Go through the records and extract every line with the word "will".

Data supplied below:

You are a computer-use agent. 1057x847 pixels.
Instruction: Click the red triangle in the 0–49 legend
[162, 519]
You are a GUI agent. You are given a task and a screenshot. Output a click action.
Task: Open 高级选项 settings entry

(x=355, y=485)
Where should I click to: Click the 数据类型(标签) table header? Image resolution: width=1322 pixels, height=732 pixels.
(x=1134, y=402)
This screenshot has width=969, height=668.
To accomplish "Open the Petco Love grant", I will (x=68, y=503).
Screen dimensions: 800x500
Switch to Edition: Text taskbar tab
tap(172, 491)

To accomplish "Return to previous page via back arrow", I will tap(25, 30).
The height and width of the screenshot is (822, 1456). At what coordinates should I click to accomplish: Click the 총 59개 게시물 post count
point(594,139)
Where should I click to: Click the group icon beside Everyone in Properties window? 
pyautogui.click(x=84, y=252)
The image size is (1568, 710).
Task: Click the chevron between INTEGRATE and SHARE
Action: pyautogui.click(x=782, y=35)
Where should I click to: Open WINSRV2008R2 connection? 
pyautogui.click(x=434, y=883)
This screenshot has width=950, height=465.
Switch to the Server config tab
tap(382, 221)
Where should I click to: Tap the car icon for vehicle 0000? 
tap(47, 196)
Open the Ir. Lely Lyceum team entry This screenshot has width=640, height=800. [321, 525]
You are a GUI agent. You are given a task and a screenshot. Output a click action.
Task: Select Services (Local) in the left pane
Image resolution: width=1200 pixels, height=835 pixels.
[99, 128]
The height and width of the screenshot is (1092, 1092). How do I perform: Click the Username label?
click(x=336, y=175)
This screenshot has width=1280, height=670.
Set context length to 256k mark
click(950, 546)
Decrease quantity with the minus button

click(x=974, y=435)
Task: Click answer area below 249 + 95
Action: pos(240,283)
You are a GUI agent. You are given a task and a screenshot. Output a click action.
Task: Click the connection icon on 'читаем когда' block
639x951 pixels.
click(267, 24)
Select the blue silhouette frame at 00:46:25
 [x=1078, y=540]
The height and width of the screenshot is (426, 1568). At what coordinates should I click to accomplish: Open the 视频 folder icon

End of Data supplied.

Reply:
To accomplish "Open the Petco Love grant", I will (x=68, y=503).
To accomplish "Return to previous page via back arrow", I will tap(25, 30).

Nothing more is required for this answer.